わたしの兄弟たち、あなたがたのうち多くの人が教師になってはなりません。わたしたち教師がほかの人たちより厳しい裁きを受けることになると、あなたがたは知っています。わたしたちは皆、度々過ちを犯すからです。言葉で過ちを犯さないなら、それは自分の全身を制御できる完全な人です。(1,2)
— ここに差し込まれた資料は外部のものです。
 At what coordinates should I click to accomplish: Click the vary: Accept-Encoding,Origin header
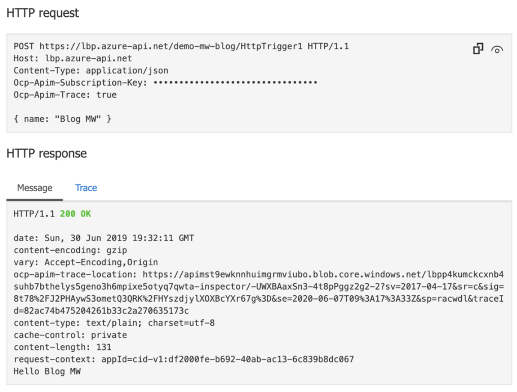[x=86, y=262]
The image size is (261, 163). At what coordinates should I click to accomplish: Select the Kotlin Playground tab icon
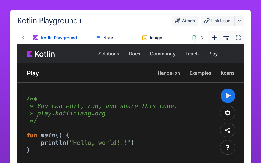point(36,38)
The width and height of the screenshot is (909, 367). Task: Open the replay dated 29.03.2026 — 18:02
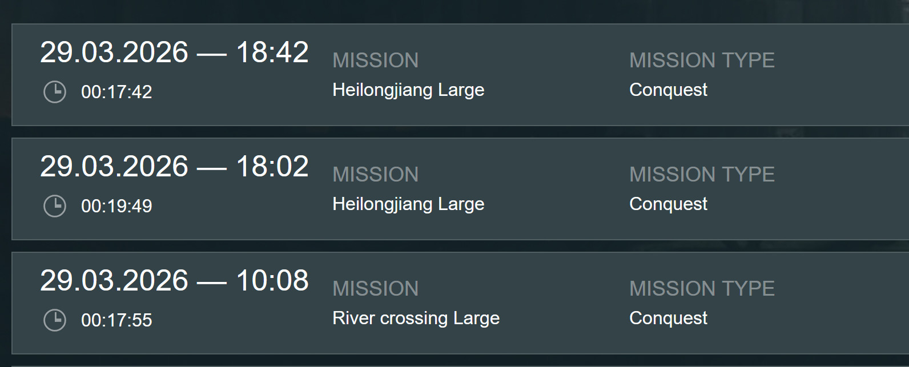(174, 167)
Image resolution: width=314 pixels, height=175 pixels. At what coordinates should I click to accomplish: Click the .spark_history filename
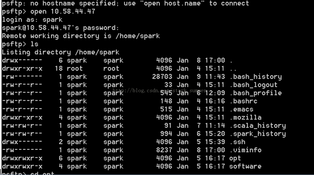(257, 134)
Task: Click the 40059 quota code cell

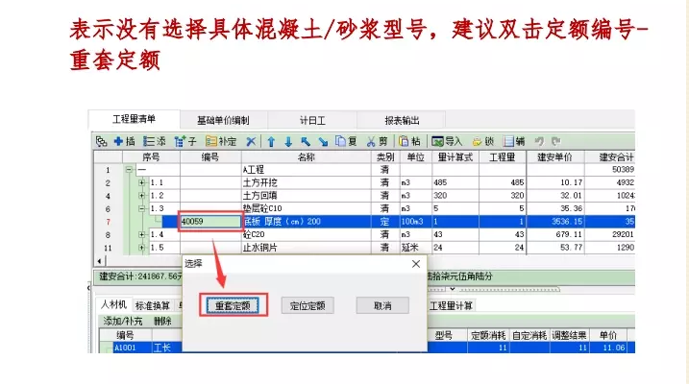Action: 210,222
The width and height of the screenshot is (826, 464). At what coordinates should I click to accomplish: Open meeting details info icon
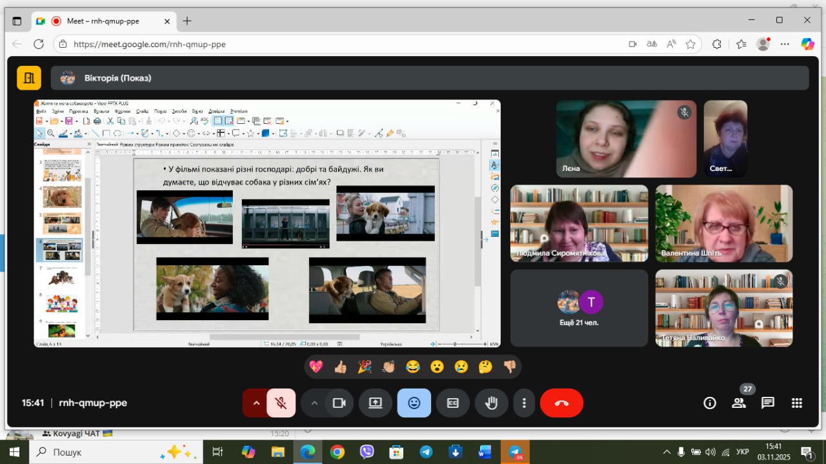[x=710, y=403]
8節に書かれているとおり、言葉で過ちを犯さない、という人はいません。完全な人は一人もいないということです。しかしそれは、努力しても仕方がない、気を付けなくてもいいですよということではありません。少しでも口の過ちを減らす姿勢は必要です。ここで言われている教師とは神の言葉:聖書を教える者のことですが、教師にならなければ裁かれないということではありません。人に、神様の言葉を教えるという以上、その人の言葉が人を害するのであればより厳しい裁きとなる。だから簡単に教会の指導者になるなんてことは考えないほうがいいということです。イエス様に従う者は、言葉を単なる人間同士のコミュニケーションの道具だと考えるべきではありません。ヨハネの福音書は冒頭でイエス様を言と紹介しています。言葉とは第一に、イエス様として表わされた、神様からの呼びかけなのです。そして2000年前歴史の中に来られたイエス様は完全な人だったのです。言葉で過ちを犯してしまうことのある私たちであっても、イエス様に従い続けることは出来ます。

2) 良くも悪くも強力な口から出る言葉 (3-7)

馬を御するには、口にくつわをはめれば、その体全体を意のままに動かすことができます。また、船を御覧なさい。あのように大きくて、強風に吹きまくられている船も、舵取りは、ごく小さい舵で意のままに操ります。同じように、舌は小さな器官ですが、大言壮語するのです。御覧なさい。どんなに小さな火でも大きい森を燃やしてしまう。舌は火です。舌は「不義の世界」です。わたしたちの体の器官の一つで、全身を汚し、移り変わる人生を焼き尽くし、自らも地獄の火によって燃やされます。あらゆる種類の獣や鳥、また這うものや海の生き物は、人間によって制御されていますし、これまでも制御されてきました。
(3-7)

イエス様は、口に入る物の汚れにひどくこだわる宗教家たちに、鋭い皮肉を浴びせました。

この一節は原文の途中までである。